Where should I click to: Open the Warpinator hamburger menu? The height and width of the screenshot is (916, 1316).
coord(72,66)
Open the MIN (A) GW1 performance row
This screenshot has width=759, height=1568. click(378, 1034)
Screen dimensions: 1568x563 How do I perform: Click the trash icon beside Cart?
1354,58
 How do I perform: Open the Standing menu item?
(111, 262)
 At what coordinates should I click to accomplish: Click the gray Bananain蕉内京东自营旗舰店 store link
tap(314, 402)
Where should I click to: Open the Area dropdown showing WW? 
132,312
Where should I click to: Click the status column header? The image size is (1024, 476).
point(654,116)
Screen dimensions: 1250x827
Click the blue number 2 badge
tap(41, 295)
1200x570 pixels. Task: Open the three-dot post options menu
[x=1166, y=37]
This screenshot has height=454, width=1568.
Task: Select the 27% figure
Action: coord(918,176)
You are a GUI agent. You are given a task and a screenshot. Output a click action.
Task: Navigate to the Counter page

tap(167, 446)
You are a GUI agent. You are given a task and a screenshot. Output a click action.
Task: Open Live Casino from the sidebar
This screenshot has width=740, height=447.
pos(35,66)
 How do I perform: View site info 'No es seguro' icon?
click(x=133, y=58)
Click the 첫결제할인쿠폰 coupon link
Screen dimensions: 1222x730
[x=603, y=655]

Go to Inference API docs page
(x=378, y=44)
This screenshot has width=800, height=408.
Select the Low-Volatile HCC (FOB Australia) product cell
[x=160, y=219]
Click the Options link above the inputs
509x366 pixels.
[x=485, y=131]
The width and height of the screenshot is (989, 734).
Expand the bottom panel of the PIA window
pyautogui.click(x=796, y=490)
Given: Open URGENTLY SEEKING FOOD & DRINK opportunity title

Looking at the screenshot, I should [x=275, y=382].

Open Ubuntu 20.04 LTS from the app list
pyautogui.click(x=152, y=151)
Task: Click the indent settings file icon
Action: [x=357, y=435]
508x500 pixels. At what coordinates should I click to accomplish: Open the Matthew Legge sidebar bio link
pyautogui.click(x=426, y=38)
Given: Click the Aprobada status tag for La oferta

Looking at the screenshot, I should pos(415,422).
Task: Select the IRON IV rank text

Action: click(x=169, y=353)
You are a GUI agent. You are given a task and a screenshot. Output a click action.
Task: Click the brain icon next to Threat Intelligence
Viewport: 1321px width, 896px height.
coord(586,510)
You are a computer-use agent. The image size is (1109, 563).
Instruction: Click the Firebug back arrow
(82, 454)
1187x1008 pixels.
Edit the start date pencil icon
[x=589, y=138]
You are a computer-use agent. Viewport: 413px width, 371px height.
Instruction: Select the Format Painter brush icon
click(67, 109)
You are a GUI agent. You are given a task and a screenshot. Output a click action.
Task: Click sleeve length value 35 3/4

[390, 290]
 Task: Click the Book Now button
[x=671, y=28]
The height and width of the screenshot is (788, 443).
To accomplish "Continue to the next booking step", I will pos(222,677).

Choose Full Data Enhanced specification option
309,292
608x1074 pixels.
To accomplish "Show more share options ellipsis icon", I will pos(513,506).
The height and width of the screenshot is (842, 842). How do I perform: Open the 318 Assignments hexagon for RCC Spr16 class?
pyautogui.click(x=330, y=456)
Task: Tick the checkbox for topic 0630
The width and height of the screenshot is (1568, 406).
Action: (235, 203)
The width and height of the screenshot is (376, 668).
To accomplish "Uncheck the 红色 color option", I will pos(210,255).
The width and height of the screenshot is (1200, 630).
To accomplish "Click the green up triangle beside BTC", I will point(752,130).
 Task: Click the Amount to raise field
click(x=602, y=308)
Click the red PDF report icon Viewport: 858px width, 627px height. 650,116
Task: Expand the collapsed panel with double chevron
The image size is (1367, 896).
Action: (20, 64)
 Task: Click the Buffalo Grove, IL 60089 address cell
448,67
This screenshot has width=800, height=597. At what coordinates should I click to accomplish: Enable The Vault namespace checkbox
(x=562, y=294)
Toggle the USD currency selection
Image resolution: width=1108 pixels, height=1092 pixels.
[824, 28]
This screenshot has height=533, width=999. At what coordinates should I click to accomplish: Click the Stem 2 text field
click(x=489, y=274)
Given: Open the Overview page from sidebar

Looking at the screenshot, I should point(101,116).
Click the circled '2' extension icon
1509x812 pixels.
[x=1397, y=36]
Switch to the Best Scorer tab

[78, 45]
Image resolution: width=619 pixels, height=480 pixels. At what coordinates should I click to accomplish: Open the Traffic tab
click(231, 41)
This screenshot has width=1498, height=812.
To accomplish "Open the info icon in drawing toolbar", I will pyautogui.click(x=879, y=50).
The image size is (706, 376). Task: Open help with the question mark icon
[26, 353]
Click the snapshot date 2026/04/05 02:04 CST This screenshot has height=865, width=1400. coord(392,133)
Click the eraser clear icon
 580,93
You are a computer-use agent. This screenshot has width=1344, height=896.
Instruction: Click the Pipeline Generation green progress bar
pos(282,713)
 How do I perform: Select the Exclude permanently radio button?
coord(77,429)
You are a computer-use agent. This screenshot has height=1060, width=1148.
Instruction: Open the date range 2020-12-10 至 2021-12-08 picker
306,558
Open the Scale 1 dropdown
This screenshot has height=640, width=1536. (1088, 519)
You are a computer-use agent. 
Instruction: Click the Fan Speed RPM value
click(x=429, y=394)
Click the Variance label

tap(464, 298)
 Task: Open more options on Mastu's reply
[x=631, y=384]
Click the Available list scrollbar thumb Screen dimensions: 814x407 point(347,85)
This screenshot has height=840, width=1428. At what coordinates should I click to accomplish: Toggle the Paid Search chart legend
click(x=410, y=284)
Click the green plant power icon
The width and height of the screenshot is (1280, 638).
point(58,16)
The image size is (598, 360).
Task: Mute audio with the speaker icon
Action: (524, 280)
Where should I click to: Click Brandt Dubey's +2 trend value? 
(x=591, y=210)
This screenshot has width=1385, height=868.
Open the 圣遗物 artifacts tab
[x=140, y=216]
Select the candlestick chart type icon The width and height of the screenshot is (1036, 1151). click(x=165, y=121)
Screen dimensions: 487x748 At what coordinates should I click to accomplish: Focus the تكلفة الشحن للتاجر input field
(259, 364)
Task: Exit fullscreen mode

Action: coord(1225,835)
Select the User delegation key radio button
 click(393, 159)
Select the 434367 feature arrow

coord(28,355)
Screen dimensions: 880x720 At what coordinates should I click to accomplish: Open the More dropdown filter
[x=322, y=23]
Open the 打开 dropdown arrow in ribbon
------------------------------------------------
## Work required
Could you reproduce all of the lines above, character for character, with nothing added, dropped, or altered?

## Response below
Where should I click to: Open the Warpinator hamburger menu? The height and width of the screenshot is (916, 1316).
coord(72,66)
Open the MIN (A) GW1 performance row
This screenshot has width=759, height=1568. click(378, 1034)
Screen dimensions: 1568x563 How do I perform: Click the trash icon beside Cart?
1354,58
 How do I perform: Open the Standing menu item?
(111, 262)
 At what coordinates should I click to accomplish: Click the gray Bananain蕉内京东自营旗舰店 store link
tap(314, 402)
Where should I click to: Open the Area dropdown showing WW? 
132,312
Where should I click to: Click the status column header? The image size is (1024, 476).
point(654,116)
Screen dimensions: 1250x827
Click the blue number 2 badge
tap(41, 295)
1200x570 pixels. Task: Open the three-dot post options menu
[x=1166, y=37]
This screenshot has height=454, width=1568.
Task: Select the 27% figure
Action: coord(918,176)
You are a GUI agent. You are given a task and a screenshot. Output a click action.
Task: Navigate to the Counter page

tap(167, 446)
You are a GUI agent. You are given a task and a screenshot. Output a click action.
Task: Open Live Casino from the sidebar
This screenshot has width=740, height=447.
pos(35,66)
 How do I perform: View site info 'No es seguro' icon?
click(x=133, y=58)
Click the 첫결제할인쿠폰 coupon link
Screen dimensions: 1222x730
[x=603, y=655]

Go to Inference API docs page
(x=378, y=44)
This screenshot has width=800, height=408.
Select the Low-Volatile HCC (FOB Australia) product cell
[x=160, y=219]
Click the Options link above the inputs
509x366 pixels.
[x=485, y=131]
The width and height of the screenshot is (989, 734).
Expand the bottom panel of the PIA window
pyautogui.click(x=796, y=490)
Given: Open URGENTLY SEEKING FOOD & DRINK opportunity title

Looking at the screenshot, I should [x=275, y=382].

Open Ubuntu 20.04 LTS from the app list
pyautogui.click(x=152, y=151)
Task: Click the indent settings file icon
Action: [x=357, y=435]
508x500 pixels. At what coordinates should I click to accomplish: Open the Matthew Legge sidebar bio link
pyautogui.click(x=426, y=38)
Given: Click the Aprobada status tag for La oferta

Looking at the screenshot, I should pos(415,422).
Task: Select the IRON IV rank text

Action: click(x=169, y=353)
You are a GUI agent. You are given a task and a screenshot. Output a click action.
Task: Click the brain icon next to Threat Intelligence
Viewport: 1321px width, 896px height.
coord(586,510)
You are a computer-use agent. The image size is (1109, 563).
Instruction: Click the Firebug back arrow
(82, 454)
1187x1008 pixels.
Edit the start date pencil icon
[x=589, y=138]
You are a computer-use agent. Viewport: 413px width, 371px height.
Instruction: Select the Format Painter brush icon
click(67, 109)
You are a GUI agent. You are given a task and a screenshot. Output a click action.
Task: Click sleeve length value 35 3/4

[390, 290]
 Task: Click the Book Now button
[x=671, y=28]
The height and width of the screenshot is (788, 443).
To accomplish "Continue to the next booking step", I will pos(222,677).

Choose Full Data Enhanced specification option
309,292
608x1074 pixels.
To accomplish "Show more share options ellipsis icon", I will pos(513,506).
The height and width of the screenshot is (842, 842). How do I perform: Open the 318 Assignments hexagon for RCC Spr16 class?
pyautogui.click(x=330, y=456)
Task: Tick the checkbox for topic 0630
The width and height of the screenshot is (1568, 406).
Action: (235, 203)
The width and height of the screenshot is (376, 668).
To accomplish "Uncheck the 红色 color option", I will pos(210,255).
The width and height of the screenshot is (1200, 630).
To accomplish "Click the green up triangle beside BTC", I will point(752,130).
 Task: Click the Amount to raise field
click(x=602, y=308)
Click the red PDF report icon Viewport: 858px width, 627px height. 650,116
Task: Expand the collapsed panel with double chevron
The image size is (1367, 896).
Action: (20, 64)
 Task: Click the Buffalo Grove, IL 60089 address cell
448,67
This screenshot has width=800, height=597. At what coordinates should I click to accomplish: Enable The Vault namespace checkbox
(x=562, y=294)
Toggle the USD currency selection
Image resolution: width=1108 pixels, height=1092 pixels.
[824, 28]
This screenshot has height=533, width=999. At what coordinates should I click to accomplish: Click the Stem 2 text field
click(x=489, y=274)
Given: Open the Overview page from sidebar

Looking at the screenshot, I should point(101,116).
Click the circled '2' extension icon
1509x812 pixels.
[x=1397, y=36]
Switch to the Best Scorer tab

[78, 45]
Image resolution: width=619 pixels, height=480 pixels. At what coordinates should I click to accomplish: Open the Traffic tab
click(231, 41)
This screenshot has width=1498, height=812.
To accomplish "Open the info icon in drawing toolbar", I will pyautogui.click(x=879, y=50).
The image size is (706, 376). Task: Open help with the question mark icon
[26, 353]
Click the snapshot date 2026/04/05 02:04 CST This screenshot has height=865, width=1400. coord(392,133)
Click the eraser clear icon
 580,93
You are a computer-use agent. This screenshot has width=1344, height=896.
Instruction: Click the Pipeline Generation green progress bar
pos(282,713)
 How do I perform: Select the Exclude permanently radio button?
coord(77,429)
You are a computer-use agent. This screenshot has height=1060, width=1148.
Instruction: Open the date range 2020-12-10 至 2021-12-08 picker
306,558
Open the Scale 1 dropdown
This screenshot has height=640, width=1536. (1088, 519)
You are a computer-use agent. 
Instruction: Click the Fan Speed RPM value
click(x=429, y=394)
Click the Variance label

tap(464, 298)
 Task: Open more options on Mastu's reply
[x=631, y=384]
Click the Available list scrollbar thumb Screen dimensions: 814x407 point(347,85)
This screenshot has height=840, width=1428. At what coordinates should I click to accomplish: Toggle the Paid Search chart legend
click(x=410, y=284)
Click the green plant power icon
The width and height of the screenshot is (1280, 638).
point(58,16)
The image size is (598, 360).
Task: Mute audio with the speaker icon
Action: (524, 280)
Where should I click to: Click Brandt Dubey's +2 trend value? 
(x=591, y=210)
This screenshot has width=1385, height=868.
Open the 圣遗物 artifacts tab
[x=140, y=216]
Select the candlestick chart type icon The width and height of the screenshot is (1036, 1151). click(x=165, y=121)
Screen dimensions: 487x748 At what coordinates should I click to accomplish: Focus the تكلفة الشحن للتاجر input field
(259, 364)
Task: Exit fullscreen mode

Action: coord(1225,835)
Select the User delegation key radio button
 click(393, 159)
Select the 434367 feature arrow

coord(28,355)
Screen dimensions: 880x720 At what coordinates should I click to accomplish: Open the More dropdown filter
[x=322, y=23]
Open the 打开 dropdown arrow in ribbon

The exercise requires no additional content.